SFIDA A: Riporta in una tabella Markdown con le colonne «N.» e «Riga» le righe dei record, partendo da quella che contiene "Where should I click to: Open the user" e andando avanti fino a quella che contiene "Screen dimensions: 1024x593", entrambe comprese. Numera ogni riga e salta quelle vuote.

TESTO FORNITO:
Registrato con tutti gli angoli in evidenza, come si conviene al genere,
l’omonimo Satellite Inn mette in mostra le sue ispirazioni,
e non nasconde una storia personale che proprio per quanto espresso
all’epoca non può essere affatto tacciata di imitazione, o di sedersi
a tavola con colpevole ritardo. Queste canzoni affondano in una biografia
che arriva da lontano e da lì riparte come nulla fosse:
Two Old Brothers ha dentro di sé il suono dell’America dei
90s, Sam esplode con quella ruvidezza
che era il segno dei primi Uncle Tupelo, Going to Wilmington
possiede il passo arrembante del cow-punk, in una linea che riporta
indietro fino ai giorni dei Green On Red.

ELENCO:
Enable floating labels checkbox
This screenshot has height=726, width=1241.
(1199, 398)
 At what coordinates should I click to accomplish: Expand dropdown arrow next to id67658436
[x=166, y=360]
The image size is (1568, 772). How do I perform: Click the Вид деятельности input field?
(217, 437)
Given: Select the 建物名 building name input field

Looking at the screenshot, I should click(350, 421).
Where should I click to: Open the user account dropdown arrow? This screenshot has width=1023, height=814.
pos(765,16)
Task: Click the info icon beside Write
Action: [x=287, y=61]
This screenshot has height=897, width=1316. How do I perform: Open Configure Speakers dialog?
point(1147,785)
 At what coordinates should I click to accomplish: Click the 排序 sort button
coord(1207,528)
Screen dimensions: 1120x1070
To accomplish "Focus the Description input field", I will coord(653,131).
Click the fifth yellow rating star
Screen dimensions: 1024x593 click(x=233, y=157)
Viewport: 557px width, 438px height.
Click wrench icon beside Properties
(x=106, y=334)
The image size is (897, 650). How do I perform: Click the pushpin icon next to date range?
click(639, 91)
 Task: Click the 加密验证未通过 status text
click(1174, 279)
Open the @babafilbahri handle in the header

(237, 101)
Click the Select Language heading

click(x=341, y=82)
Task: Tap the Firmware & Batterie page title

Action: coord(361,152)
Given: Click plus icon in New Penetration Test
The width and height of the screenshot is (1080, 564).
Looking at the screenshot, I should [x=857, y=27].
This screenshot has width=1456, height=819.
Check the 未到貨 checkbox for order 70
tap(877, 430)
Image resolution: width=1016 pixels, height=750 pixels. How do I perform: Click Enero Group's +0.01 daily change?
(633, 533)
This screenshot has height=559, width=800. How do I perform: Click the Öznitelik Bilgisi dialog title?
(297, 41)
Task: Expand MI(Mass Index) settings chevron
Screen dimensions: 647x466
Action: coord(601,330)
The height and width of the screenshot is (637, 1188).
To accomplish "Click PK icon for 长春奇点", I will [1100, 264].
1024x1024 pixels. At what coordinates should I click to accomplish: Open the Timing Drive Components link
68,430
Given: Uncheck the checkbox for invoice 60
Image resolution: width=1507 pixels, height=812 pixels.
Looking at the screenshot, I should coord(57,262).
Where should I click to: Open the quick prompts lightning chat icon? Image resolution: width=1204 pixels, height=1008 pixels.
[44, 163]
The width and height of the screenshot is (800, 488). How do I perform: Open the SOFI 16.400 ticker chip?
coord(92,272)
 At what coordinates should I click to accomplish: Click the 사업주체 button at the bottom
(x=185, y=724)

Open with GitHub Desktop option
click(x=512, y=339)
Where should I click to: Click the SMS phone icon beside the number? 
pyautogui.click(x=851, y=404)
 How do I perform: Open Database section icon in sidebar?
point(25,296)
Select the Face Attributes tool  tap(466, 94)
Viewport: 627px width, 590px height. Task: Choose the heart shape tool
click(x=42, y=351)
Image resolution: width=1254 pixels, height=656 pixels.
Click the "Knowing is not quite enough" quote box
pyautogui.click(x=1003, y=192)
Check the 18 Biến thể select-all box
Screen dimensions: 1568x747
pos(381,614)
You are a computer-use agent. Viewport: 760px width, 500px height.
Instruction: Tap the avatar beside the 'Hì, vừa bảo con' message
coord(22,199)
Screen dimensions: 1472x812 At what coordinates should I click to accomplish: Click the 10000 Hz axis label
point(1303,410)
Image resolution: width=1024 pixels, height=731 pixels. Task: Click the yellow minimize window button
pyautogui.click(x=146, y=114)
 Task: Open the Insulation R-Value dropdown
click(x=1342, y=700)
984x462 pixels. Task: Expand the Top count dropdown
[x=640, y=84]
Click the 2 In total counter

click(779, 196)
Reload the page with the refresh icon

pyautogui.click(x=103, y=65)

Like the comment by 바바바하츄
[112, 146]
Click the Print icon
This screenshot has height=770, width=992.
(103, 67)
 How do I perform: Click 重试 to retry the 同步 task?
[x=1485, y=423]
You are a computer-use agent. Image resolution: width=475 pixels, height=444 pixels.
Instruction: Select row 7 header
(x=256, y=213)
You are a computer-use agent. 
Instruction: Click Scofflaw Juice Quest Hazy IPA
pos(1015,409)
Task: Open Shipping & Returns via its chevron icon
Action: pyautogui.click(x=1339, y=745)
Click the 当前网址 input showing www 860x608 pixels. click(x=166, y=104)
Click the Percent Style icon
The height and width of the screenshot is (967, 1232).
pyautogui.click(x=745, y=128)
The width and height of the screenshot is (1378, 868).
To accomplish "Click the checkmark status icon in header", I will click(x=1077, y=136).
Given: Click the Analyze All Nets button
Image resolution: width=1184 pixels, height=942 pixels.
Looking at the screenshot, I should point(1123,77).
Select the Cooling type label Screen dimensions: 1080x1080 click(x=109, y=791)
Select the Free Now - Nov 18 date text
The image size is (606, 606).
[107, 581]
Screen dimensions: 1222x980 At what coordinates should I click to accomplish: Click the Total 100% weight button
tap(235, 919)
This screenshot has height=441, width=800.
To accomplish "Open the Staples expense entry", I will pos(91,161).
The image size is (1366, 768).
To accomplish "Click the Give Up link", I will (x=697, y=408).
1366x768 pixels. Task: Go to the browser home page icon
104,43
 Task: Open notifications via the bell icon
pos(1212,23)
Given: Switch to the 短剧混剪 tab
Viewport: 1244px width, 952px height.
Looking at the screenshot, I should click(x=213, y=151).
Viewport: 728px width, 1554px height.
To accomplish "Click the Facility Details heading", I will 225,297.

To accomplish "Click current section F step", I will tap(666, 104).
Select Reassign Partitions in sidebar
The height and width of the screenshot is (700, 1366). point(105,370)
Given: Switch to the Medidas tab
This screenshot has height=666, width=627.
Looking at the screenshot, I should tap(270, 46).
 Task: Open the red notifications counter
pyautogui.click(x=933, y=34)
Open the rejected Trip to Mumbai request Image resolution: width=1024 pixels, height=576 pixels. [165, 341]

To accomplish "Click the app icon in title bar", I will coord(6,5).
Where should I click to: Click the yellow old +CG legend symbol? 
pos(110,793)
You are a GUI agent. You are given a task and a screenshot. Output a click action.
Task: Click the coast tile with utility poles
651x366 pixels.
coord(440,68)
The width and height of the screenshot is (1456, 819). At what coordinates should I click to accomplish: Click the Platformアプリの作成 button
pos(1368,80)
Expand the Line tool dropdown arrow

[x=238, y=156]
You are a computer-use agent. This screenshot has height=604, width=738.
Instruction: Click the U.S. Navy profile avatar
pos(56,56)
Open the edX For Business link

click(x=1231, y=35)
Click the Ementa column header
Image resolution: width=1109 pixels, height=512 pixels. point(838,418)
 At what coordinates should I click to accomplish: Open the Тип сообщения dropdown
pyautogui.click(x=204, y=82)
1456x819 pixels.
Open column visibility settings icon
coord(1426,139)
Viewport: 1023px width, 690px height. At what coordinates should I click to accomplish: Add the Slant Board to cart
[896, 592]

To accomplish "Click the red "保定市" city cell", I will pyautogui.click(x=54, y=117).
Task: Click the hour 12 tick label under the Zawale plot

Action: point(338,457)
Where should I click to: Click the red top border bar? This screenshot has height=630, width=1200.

SFIDA B: Scrivi il seguito del testo sui Satellite Inn, cominciando subito dopo l'ultima frase.

RISPOSTA FINALE A:
| N. | Riga |
|---|---|
| 1 | Where should I click to: Open the user account dropdown arrow? This screenshot has width=1023, height=814. |
| 2 | pos(765,16) |
| 3 | Task: Click the info icon beside Write |
| 4 | Action: [x=287, y=61] |
| 5 | This screenshot has height=897, width=1316. How do I perform: Open Configure Speakers dialog? |
| 6 | point(1147,785) |
| 7 |  At what coordinates should I click to accomplish: Click the 排序 sort button |
| 8 | coord(1207,528) |
| 9 | Screen dimensions: 1120x1070 |
| 10 | To accomplish "Focus the Description input field", I will coord(653,131). |
| 11 | Click the fifth yellow rating star |
| 12 | Screen dimensions: 1024x593 click(x=233, y=157) |

RISPOSTA FINALE B:
La voce asprigna e imperfetta di Cantarelli è quello che richiede il
suono stesso dei Satellite Inn, tra stridori elettrici e momenti di
spleen elettro-acustico che ricordano per forza di cose i citati Richmond
Fontaine, come accade nell’amara dolcezza alt-country di Carry
On, Benjamin (alla lap steel ospite Roberto Villa), o nel
suono più rarefatto di Wayfaring Angel, pronta però a esplodere
nella coda finale, in un susseguirsi di vuoti e pieni che emergono anche
nella latenza blues di Happy to Survive e in
The Dead Believers, quintessenza, potremmo affermare, di
un suono che abbiamo amato, riflesso in band e songwriter che hanno
descritto paesaggi e sensazioni legati a territori tanto dell’anima
quanto concretamente reali. La riprova è il commiato finale dei Satellite
Inn, quando One Last Look and I’m Gone
dilata l’ambiente con acustica e pianoforte e rende la musica del trio
più onirica e sospesa.
Un bel ritorno, e una seconda occasione, quasi dovuta, per una band
che non ha perso un briciolo della sua identità musicale.